## DATA FOR THIS TASK
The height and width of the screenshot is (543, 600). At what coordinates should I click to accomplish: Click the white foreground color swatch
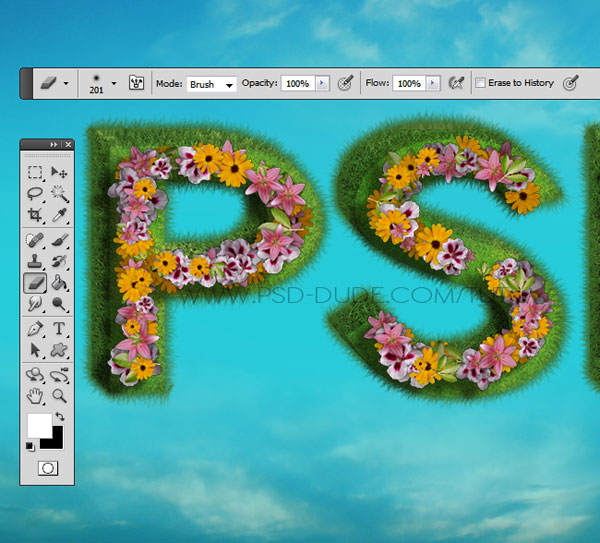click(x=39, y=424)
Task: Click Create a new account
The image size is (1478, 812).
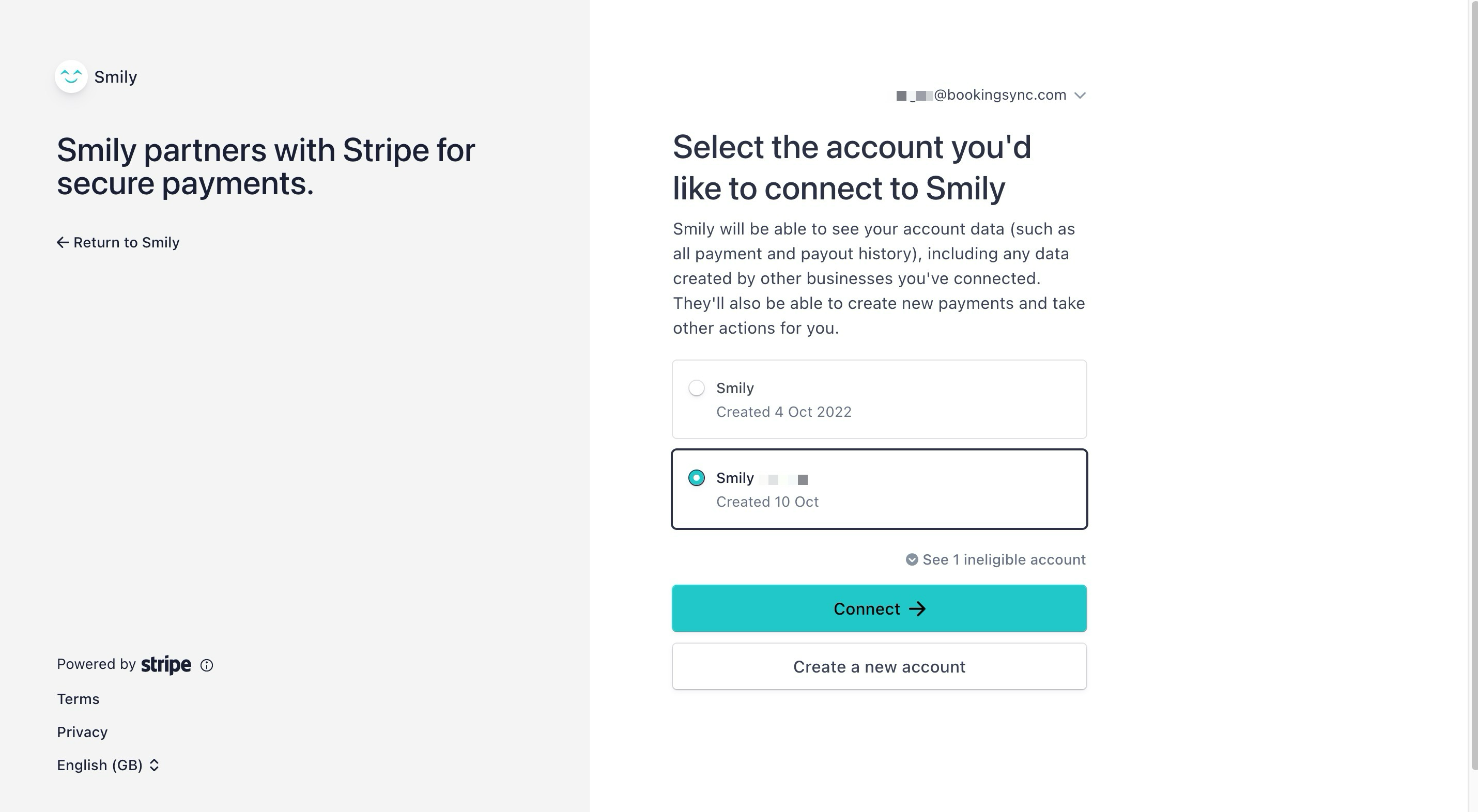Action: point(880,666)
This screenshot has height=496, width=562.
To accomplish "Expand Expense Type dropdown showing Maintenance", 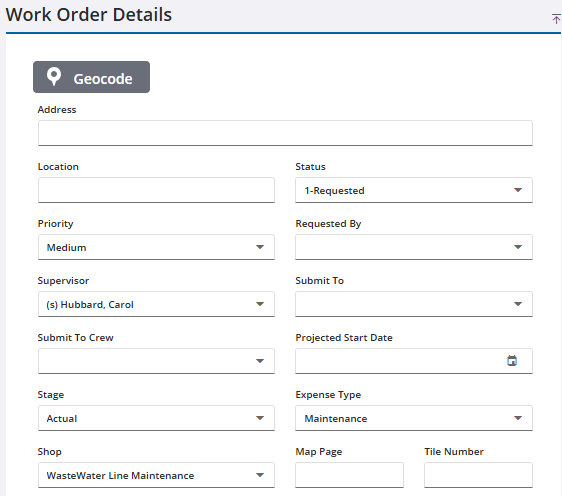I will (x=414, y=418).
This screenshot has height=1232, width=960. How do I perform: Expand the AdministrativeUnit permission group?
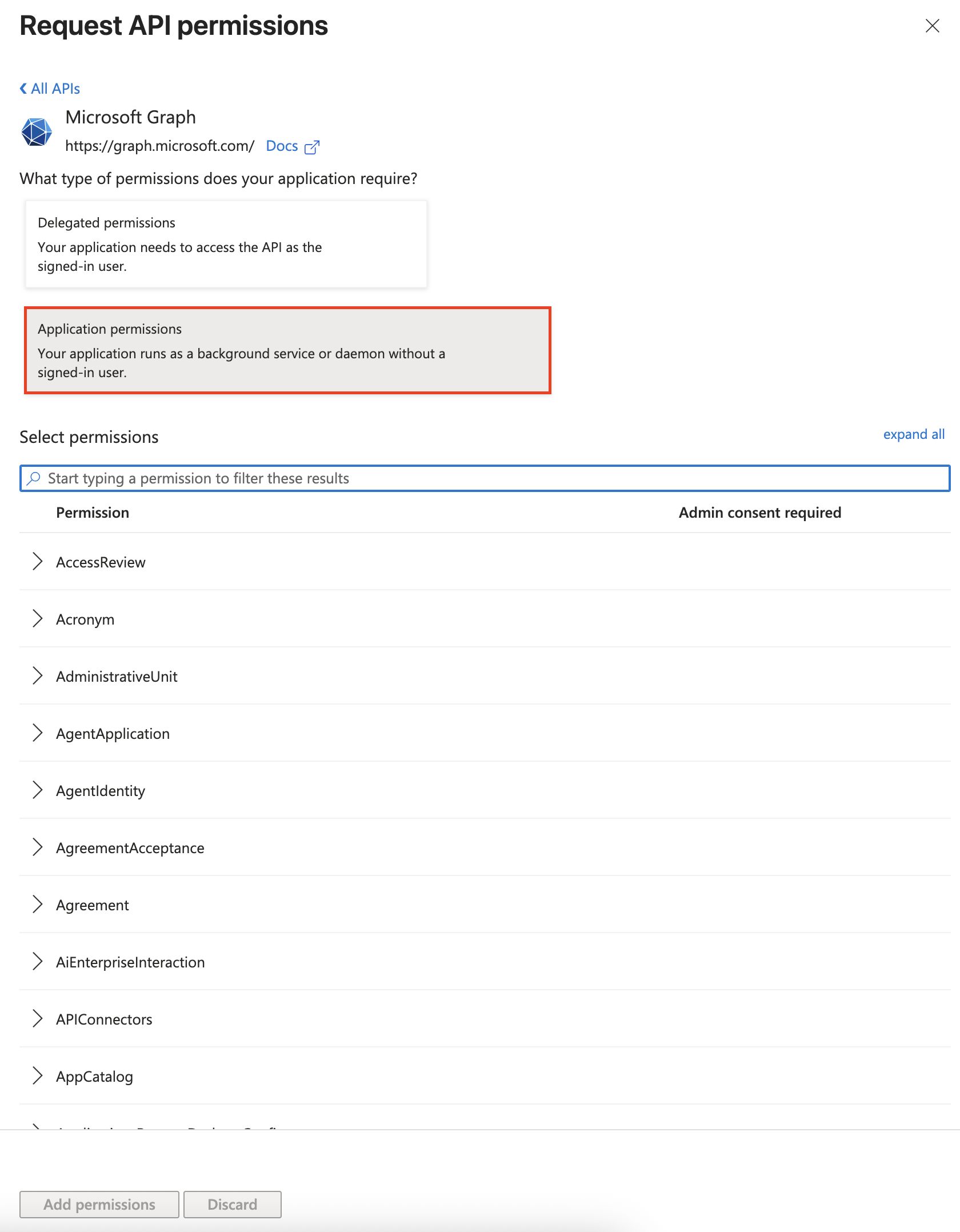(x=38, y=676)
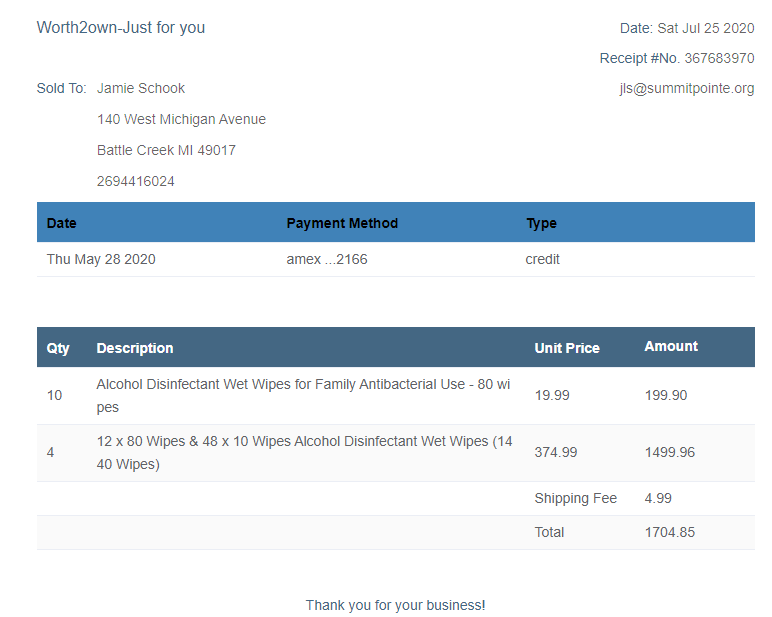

==

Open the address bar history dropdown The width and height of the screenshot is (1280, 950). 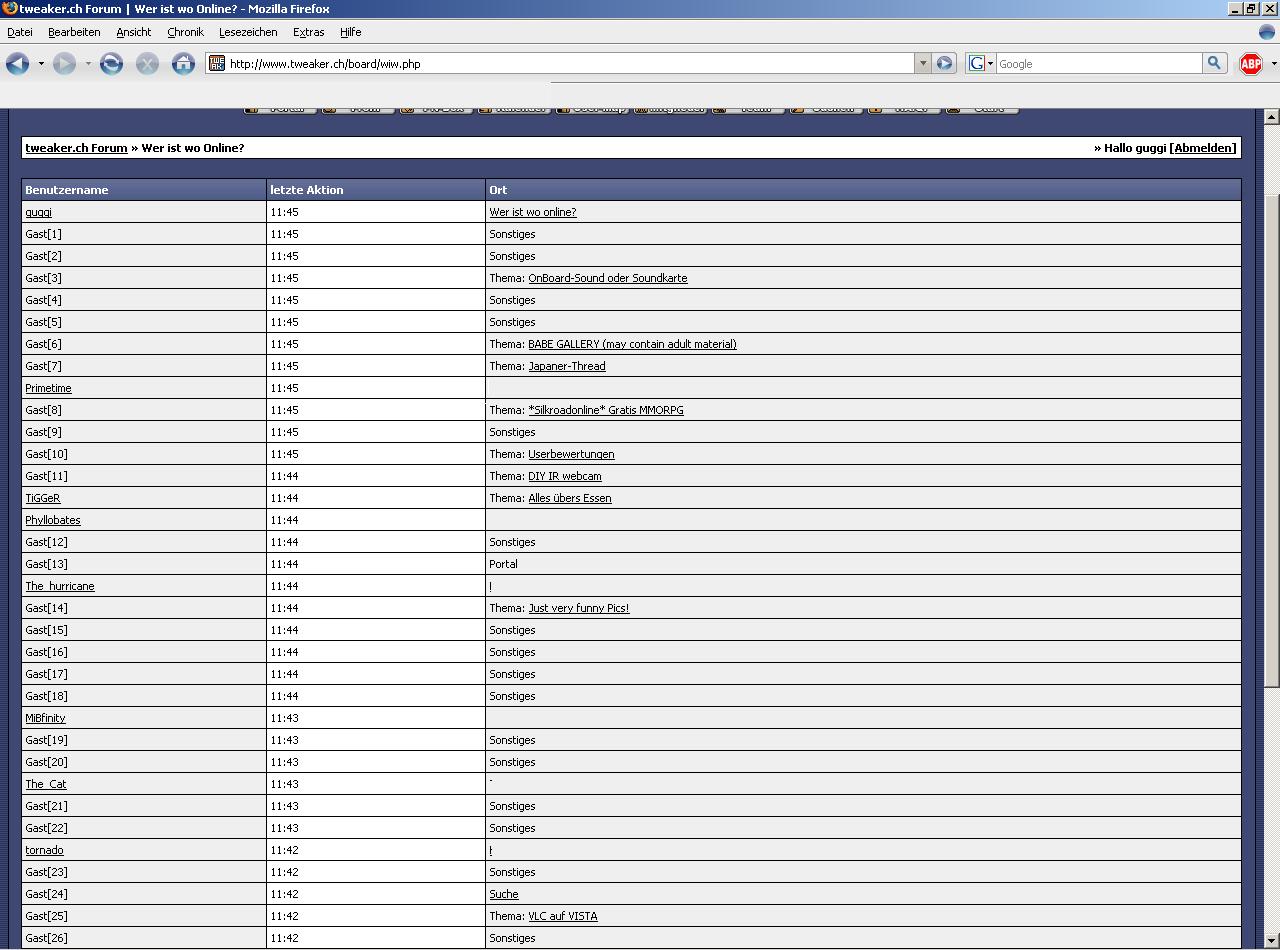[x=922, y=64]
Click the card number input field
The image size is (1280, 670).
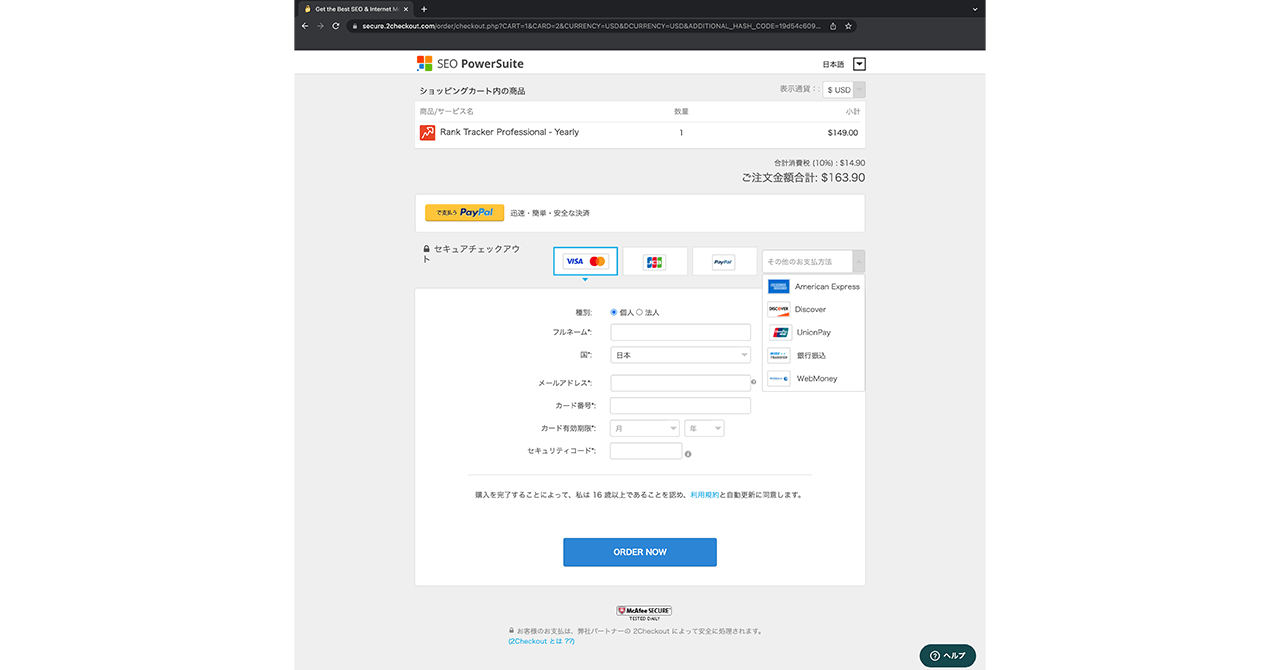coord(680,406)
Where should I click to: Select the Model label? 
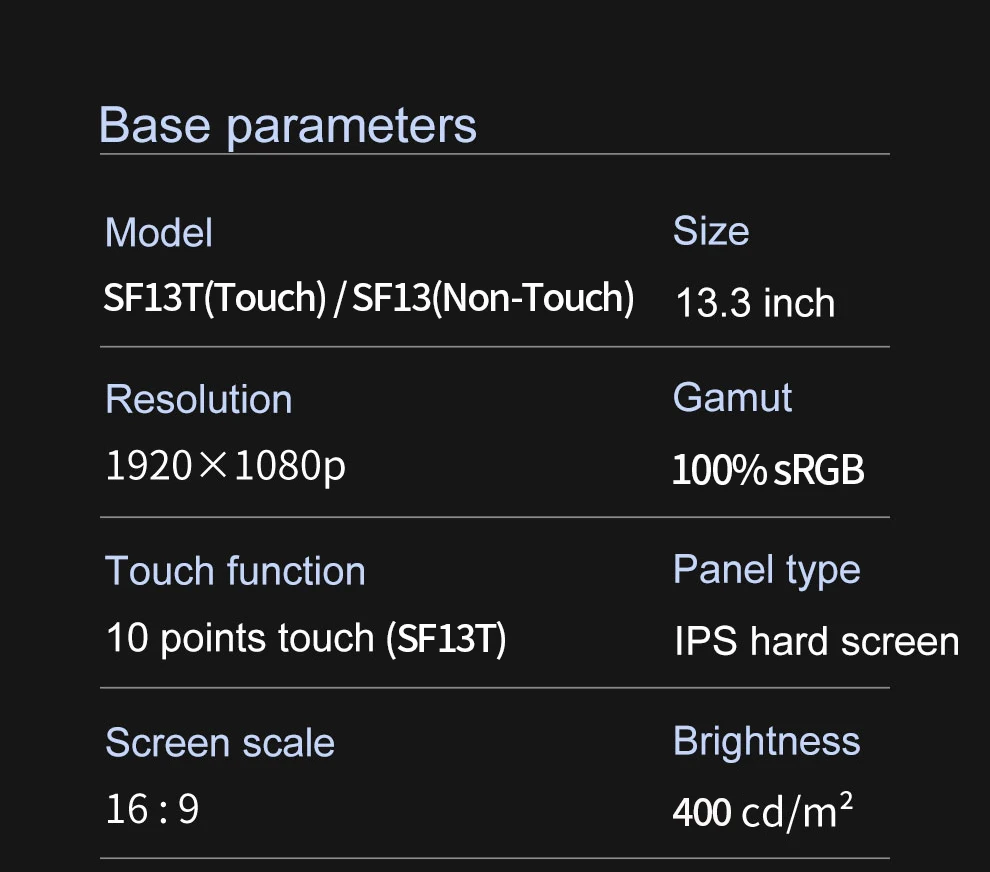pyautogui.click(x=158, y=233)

## DIRECTION
Can you extract every line of the records from the one containing "The height and" down to the one containing "Action: point(880,666)", inclusive, reproducing them exactly but leaving the pictures out?

## FULL ANSWER
The height and width of the screenshot is (543, 600). At what coordinates should I click to accomplish: Click the white foreground color swatch
click(x=39, y=424)
Task: Click Create a new account
The image size is (1478, 812).
Action: point(880,666)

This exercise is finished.